◆ SUPPLIED MATERIAL:
- Opening Delimiter -

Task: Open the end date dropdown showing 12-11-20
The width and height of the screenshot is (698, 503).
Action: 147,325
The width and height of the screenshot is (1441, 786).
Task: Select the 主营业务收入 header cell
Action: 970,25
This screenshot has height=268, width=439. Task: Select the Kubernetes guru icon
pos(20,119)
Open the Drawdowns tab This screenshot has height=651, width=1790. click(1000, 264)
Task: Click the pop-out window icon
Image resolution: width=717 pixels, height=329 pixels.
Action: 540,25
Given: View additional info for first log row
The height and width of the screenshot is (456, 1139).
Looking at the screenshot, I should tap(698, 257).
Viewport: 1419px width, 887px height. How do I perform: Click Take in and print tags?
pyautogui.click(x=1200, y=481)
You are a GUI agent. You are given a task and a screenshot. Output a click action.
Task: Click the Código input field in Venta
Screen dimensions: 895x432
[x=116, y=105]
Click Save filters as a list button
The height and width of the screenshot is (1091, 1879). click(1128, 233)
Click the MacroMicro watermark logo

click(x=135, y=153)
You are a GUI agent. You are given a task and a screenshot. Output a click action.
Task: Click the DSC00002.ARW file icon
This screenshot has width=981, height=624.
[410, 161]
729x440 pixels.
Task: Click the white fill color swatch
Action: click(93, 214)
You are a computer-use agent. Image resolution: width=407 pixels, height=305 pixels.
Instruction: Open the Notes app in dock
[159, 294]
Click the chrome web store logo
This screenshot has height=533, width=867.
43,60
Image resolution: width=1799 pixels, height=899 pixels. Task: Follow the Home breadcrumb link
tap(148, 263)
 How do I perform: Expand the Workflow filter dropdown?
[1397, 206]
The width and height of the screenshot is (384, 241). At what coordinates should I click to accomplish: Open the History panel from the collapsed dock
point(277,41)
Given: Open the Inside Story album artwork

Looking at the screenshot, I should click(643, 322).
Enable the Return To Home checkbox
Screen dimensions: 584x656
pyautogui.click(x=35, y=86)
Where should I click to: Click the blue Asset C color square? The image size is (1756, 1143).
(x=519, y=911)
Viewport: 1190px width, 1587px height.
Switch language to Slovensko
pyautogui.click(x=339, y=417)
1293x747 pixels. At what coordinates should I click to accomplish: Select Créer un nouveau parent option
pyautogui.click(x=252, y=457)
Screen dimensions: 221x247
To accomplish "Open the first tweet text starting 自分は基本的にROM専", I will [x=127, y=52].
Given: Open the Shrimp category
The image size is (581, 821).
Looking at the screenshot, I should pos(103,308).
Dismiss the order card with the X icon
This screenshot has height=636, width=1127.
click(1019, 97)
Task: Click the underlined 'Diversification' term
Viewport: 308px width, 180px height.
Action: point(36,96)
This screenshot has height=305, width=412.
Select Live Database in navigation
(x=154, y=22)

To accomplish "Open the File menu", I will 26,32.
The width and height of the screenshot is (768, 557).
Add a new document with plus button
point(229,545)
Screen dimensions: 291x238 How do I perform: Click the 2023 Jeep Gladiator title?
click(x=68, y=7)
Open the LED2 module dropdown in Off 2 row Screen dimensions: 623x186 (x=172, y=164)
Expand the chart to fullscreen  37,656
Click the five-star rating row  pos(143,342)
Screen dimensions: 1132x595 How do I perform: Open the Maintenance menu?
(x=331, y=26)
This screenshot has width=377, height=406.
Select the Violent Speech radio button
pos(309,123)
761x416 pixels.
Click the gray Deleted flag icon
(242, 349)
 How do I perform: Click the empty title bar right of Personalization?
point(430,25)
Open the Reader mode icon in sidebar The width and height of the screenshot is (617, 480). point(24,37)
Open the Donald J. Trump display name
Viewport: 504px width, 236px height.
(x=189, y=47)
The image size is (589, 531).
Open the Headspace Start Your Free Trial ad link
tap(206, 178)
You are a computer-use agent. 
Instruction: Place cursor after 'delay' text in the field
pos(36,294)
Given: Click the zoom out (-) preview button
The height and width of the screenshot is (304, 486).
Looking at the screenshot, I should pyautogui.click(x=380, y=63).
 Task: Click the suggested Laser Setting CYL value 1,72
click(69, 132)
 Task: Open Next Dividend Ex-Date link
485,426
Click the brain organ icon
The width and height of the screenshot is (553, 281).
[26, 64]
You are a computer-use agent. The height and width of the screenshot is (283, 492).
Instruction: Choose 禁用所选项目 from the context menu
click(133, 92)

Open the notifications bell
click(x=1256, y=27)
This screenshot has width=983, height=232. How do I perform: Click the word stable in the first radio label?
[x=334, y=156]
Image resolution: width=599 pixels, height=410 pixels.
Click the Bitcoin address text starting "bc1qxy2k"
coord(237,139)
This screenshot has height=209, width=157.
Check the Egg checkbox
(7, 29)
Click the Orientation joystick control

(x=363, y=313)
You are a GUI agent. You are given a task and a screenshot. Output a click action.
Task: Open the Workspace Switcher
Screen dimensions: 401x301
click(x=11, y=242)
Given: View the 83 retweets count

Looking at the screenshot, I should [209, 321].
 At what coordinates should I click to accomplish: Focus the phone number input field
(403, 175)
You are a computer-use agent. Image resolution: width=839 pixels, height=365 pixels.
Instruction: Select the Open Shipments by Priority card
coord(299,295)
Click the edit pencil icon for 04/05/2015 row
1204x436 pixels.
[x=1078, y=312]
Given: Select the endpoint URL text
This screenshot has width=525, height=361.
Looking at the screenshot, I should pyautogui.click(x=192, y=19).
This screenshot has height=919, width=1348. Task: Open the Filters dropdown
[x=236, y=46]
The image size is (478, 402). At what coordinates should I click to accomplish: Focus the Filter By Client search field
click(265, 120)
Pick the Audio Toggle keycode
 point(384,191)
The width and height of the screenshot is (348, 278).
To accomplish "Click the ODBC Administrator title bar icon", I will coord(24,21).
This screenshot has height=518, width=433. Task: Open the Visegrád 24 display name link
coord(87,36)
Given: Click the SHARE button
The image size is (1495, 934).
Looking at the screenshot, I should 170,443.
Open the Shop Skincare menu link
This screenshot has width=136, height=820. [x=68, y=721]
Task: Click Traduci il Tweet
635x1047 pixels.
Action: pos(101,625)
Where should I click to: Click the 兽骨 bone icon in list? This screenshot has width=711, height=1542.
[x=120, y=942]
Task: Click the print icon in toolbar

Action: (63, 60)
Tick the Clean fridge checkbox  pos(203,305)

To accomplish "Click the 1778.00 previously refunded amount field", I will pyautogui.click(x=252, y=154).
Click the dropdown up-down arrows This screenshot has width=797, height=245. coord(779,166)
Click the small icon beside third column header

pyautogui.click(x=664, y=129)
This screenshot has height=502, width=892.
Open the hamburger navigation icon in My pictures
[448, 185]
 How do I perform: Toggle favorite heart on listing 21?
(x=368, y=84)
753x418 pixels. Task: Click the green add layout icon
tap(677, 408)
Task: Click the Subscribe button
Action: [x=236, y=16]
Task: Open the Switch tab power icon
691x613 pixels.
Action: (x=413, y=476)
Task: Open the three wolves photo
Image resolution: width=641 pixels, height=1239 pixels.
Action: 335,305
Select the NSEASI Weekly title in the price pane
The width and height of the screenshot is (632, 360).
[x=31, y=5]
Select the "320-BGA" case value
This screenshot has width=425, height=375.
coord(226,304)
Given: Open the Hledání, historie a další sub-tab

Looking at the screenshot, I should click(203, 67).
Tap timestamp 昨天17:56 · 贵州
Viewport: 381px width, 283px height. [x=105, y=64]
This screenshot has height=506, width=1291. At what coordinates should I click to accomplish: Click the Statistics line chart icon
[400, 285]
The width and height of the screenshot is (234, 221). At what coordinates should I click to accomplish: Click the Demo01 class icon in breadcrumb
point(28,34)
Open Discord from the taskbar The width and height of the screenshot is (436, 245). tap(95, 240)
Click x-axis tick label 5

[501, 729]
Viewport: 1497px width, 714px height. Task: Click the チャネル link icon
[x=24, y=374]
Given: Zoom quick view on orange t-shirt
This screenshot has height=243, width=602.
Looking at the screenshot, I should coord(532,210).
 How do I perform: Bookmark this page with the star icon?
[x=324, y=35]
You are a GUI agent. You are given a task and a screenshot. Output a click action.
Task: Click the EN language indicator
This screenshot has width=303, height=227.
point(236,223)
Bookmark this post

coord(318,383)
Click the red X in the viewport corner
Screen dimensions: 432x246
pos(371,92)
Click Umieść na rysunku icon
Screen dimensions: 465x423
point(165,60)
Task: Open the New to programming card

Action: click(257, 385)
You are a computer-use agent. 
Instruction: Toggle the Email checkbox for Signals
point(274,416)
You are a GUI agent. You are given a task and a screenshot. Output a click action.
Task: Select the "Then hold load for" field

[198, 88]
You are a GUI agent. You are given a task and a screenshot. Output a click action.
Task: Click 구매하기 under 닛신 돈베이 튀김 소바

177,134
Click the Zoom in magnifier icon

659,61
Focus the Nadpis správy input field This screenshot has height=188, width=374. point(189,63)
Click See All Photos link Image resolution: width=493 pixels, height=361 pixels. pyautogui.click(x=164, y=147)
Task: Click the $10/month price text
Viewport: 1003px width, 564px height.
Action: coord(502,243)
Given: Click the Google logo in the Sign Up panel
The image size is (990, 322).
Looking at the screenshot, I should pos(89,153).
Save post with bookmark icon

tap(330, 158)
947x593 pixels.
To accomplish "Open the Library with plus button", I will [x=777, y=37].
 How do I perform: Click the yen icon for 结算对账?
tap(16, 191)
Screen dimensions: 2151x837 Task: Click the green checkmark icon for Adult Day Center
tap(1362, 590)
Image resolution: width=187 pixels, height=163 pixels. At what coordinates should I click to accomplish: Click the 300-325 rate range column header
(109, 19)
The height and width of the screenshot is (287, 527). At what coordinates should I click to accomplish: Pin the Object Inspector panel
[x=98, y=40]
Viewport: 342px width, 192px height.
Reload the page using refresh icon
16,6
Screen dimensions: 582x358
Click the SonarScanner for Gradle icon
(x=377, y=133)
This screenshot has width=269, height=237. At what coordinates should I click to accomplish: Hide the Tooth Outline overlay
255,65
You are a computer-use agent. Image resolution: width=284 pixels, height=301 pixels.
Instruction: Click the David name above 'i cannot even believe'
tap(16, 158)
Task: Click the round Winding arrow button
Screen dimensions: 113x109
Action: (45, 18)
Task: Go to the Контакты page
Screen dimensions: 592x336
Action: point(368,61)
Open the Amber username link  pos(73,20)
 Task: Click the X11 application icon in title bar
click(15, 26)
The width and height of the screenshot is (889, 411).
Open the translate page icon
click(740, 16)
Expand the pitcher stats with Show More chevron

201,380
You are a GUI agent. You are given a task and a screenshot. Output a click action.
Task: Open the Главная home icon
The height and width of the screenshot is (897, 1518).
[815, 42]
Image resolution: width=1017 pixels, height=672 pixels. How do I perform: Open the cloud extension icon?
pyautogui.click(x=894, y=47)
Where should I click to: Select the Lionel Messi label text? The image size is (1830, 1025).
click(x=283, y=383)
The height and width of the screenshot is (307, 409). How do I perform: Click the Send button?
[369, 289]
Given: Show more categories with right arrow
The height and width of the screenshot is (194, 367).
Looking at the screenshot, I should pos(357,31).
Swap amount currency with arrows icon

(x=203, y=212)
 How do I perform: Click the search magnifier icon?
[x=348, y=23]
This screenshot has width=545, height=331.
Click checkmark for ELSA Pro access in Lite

- Closing Delimiter -

◆ PROBLEM REQUIREMENTS:
Your answer must be a copy of every line in the data above that holds the string "price".

◆ RESPONSE AREA:
Select the NSEASI Weekly title in the price pane
Task: Click the $10/month price text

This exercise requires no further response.